The Centre and stock market regulator Securities and Exchange Board of India (SEBI) were asked by Delhi High Court on Tuesday to respond to a plea seeking to abolish automated or algorithmic trading at stock exchanges here as the facility was not available to small investors.
Automated or algorithmic trading is a system for trading through a programmed software that can make around 800 transactions per second.

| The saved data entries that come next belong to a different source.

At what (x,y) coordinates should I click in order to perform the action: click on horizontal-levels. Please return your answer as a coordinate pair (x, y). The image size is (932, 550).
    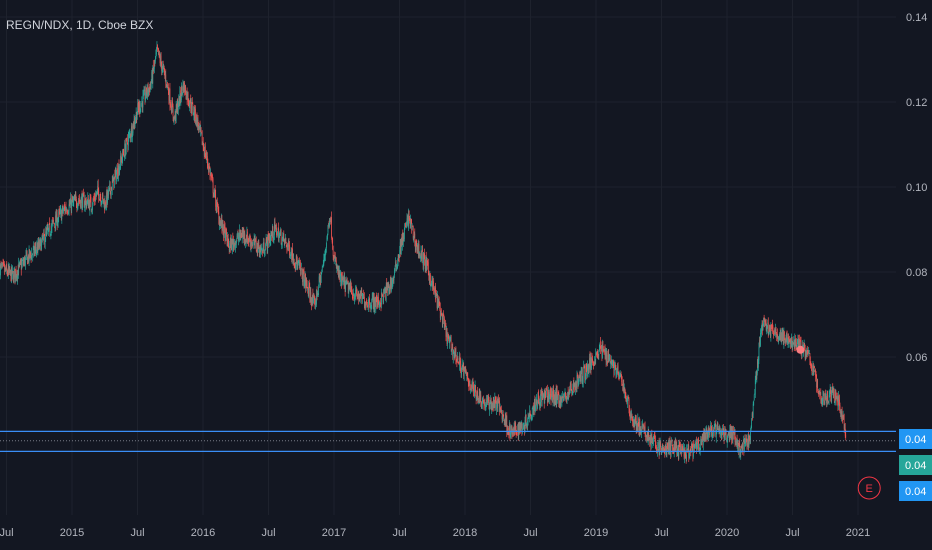
    Looking at the image, I should click on (448, 442).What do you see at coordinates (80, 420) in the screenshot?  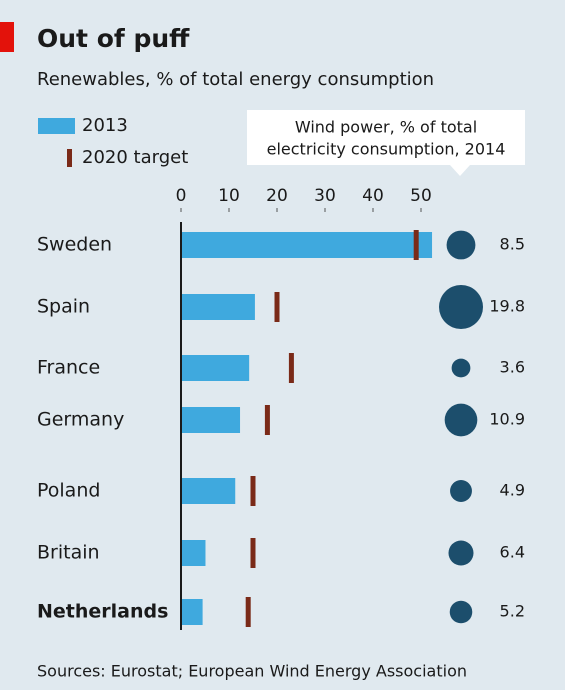 I see `category-label: Germany` at bounding box center [80, 420].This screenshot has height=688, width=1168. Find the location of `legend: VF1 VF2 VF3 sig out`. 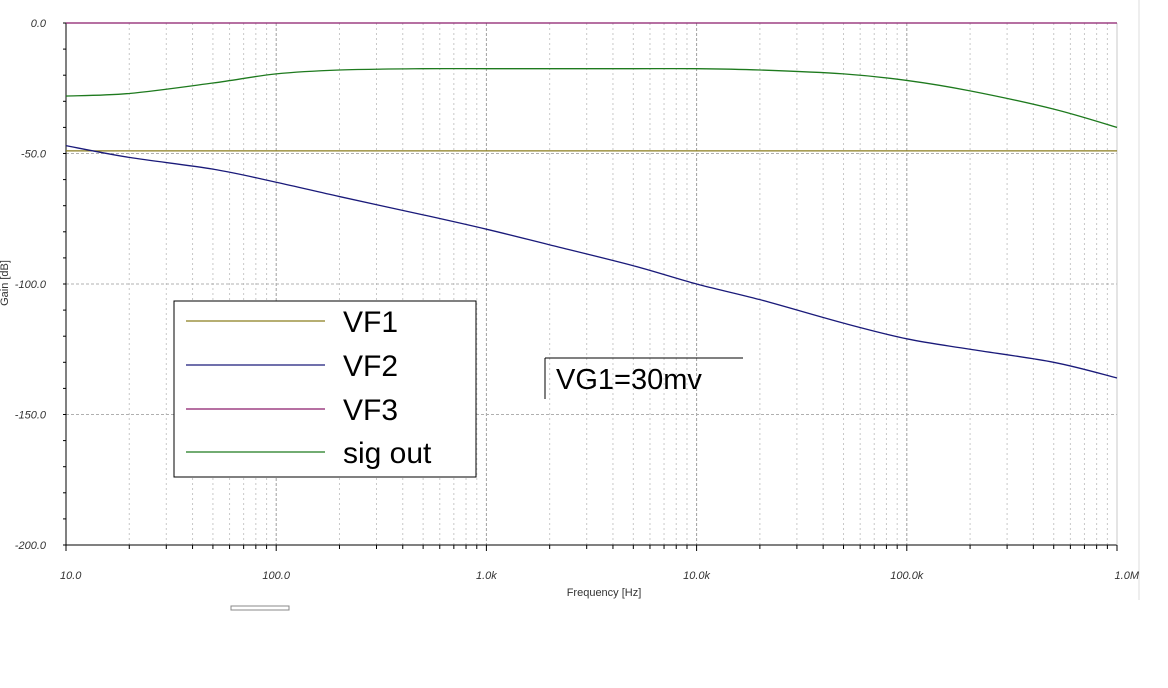

legend: VF1 VF2 VF3 sig out is located at coordinates (325, 389). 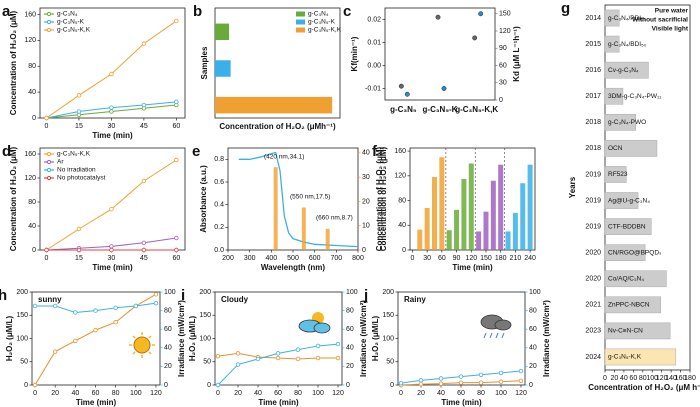 What do you see at coordinates (505, 32) in the screenshot?
I see `y2-tick-label: 120` at bounding box center [505, 32].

The software-helped trading was allowed by Bombay Stock Exchange (BSE) and National Stock Exchange (NSE) in 2005.
Besides SEBI and Finance Ministry, Justice Rajiv Shakdher has also issued notices to Reserve Bank of India, BSE and NSE on the plea alleging algorithmic trading put small investors at a disadvantage in comparison to big brokers and FIIs.
The court, which was hearing the plea of a group of retail investors ‘Intermediaries and Investor Welfare Association’, has fixed the matter for hearing on January 29.
The Association, in its plea, alleged algorithm trading system “discriminates between rich and influential brokers and common investors/retail investors and creates inequality and finally casts a deceptive data to common investors and retail investors while trading in shares and securities on online trading platforms of BSE and NSE“.
It also alleged that SEBI and Finance Ministry have been “silent spectators” on the issue and “not bothering to check the fallout” of algorithmic trading.
It said algorithmic trading “creates unfair advantage” to members who use the software against ordinary investors.
The algorithmic trading, which is faster, gives an edge to big investors in selling and purchasing shares and hence, this is discriminatory, the plea said.